The couple also believes that the complaint that a woman is "sexually unadventurous" may be a code for other problems, such as a husband who doesn't do anything a wife finds enjoyable or because he may feel underappreciated. Apparent indifference can also be a cover-up for other problems, like erectile dysfunction or depression.
Despite the dearth of intimacy, most women and men surveyed say they aren't thinking about divorce. The rationale: sex, or lack thereof, wasn't an important enough reason to end an otherwise fulfilling relationship. But what does trouble experts is that this lack of sex generally masks some other issues that will eventually rock the foundation of a marriage—and for the woman, feelings of rejection can be devastating in the long term.

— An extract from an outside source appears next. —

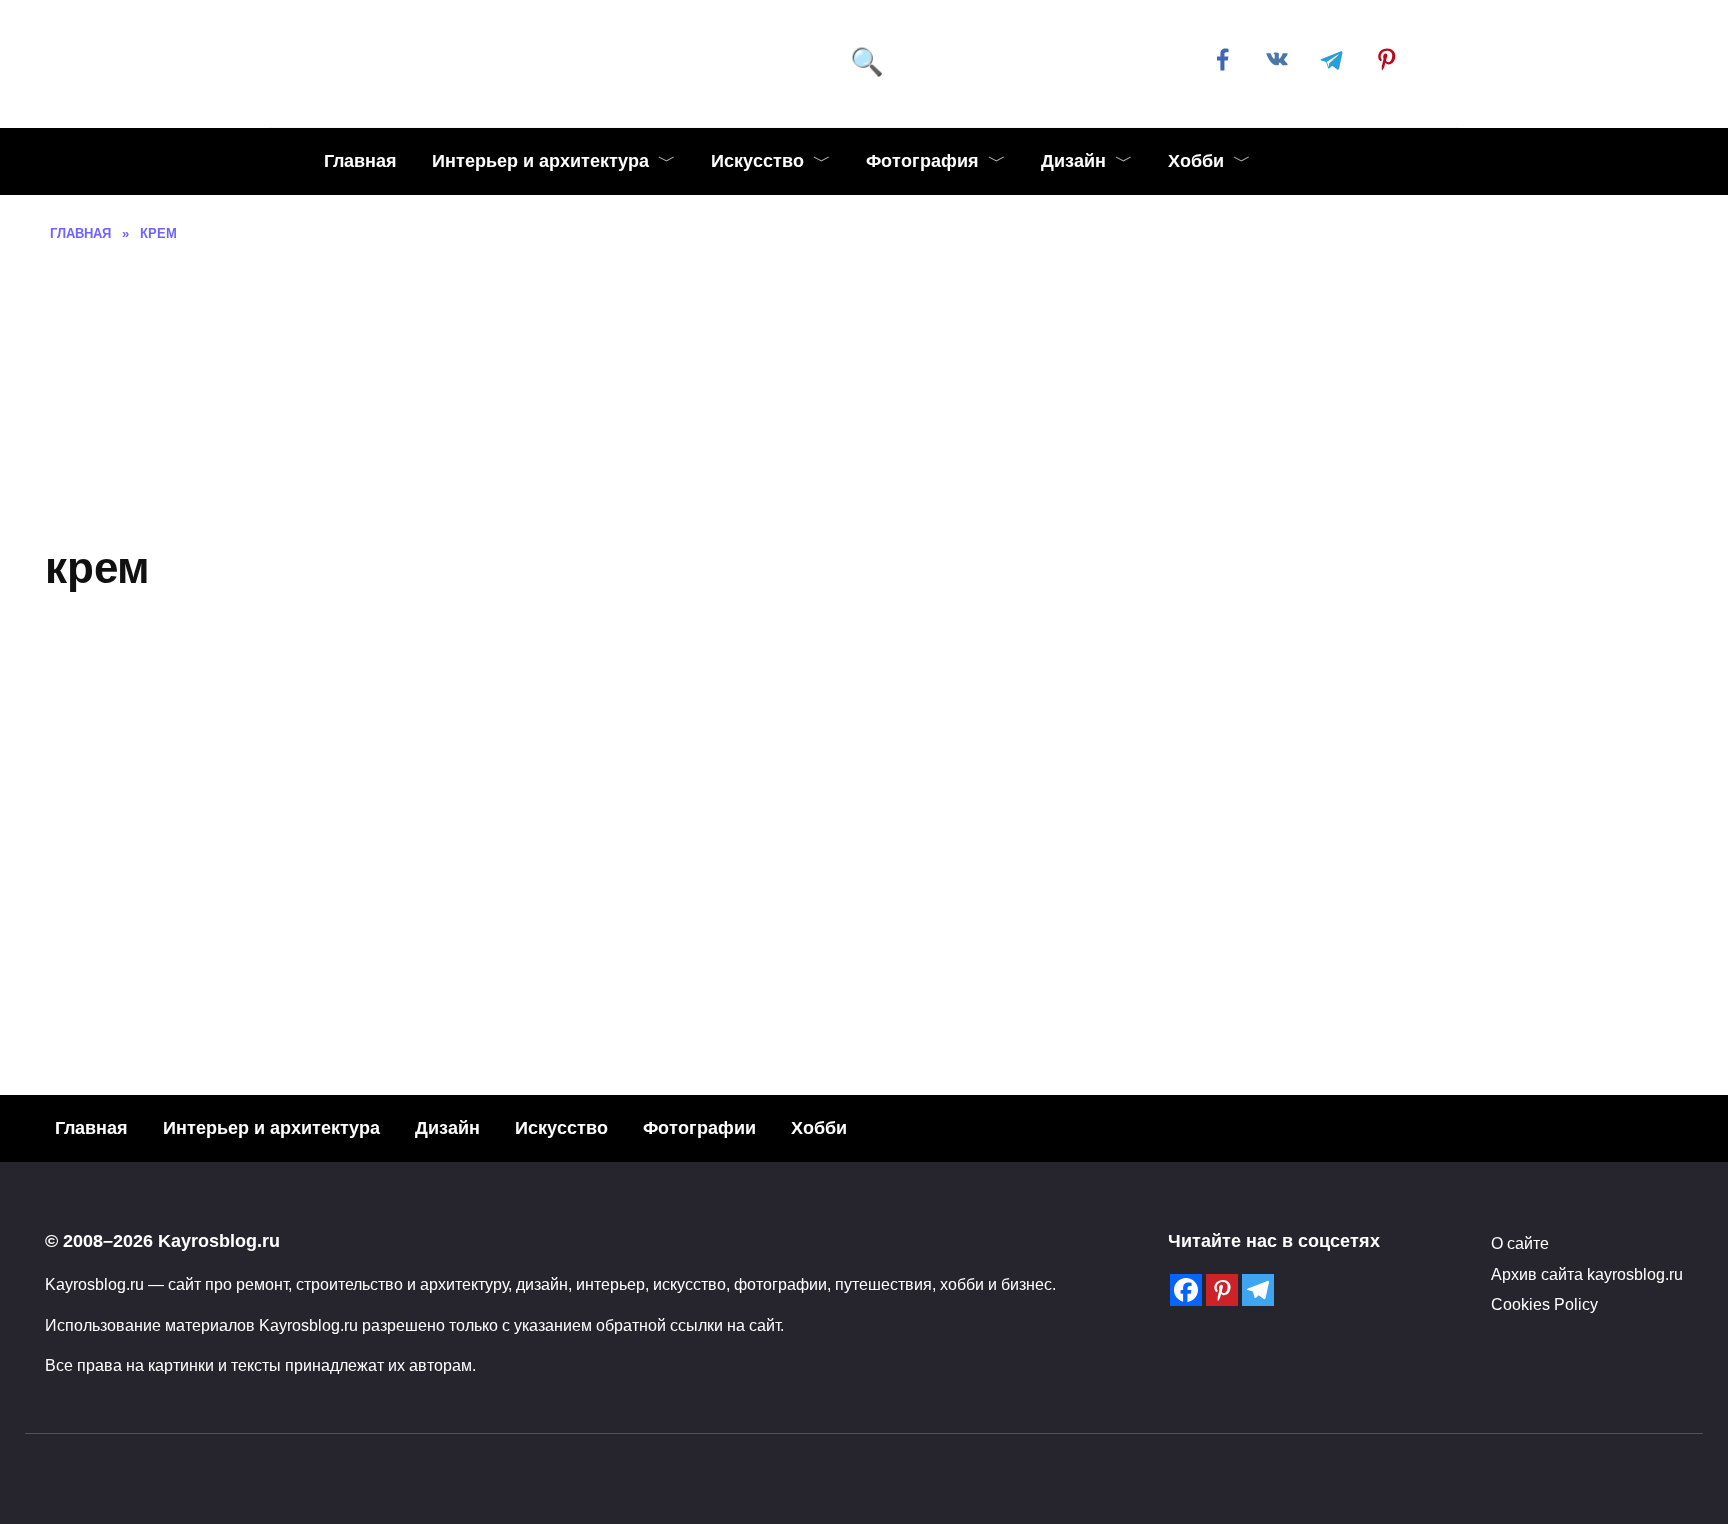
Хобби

Michele Weiner Davis, author of the newly released "The Sex Starved Wife: What to Do When He's Lost Desire" (Simon & Schuster), has also found that women "don't have the corner on low libido." But men, she says, have difficulty opening up about their lack of desire, making it tough for couples to work on a solution. "Even though men have been told for decades it's important to be in touch with their feelings, men have a terrible time talking about what it feels like to be less than a stud," she says.
Anger is often an underlying issue contributing to low libidos among men. According to the Berkowitzes' survey, more than 40 percent of men said they're angry at their wives. That anger can stem from a rotten job, feelings of inadequacy and desire-busting problems like having a partner who focuses on the negatives in a relationship. "Rather than standing their ground, men can fall into the pattern of a constant simmer that eventually boils over," Weiner Davis says. "It's a classic pattern that's deadly, especially in killing desire."
What to do? The conventional wisdom is that if a married couple is happy not having sex, it's all good. But Weiner Davis doesn't buy it. "I believe that sex and touching is a tie that binds," she says. "Sex isn't like vitamins. There's no minimum daily or weekly requirement. But human touch is important."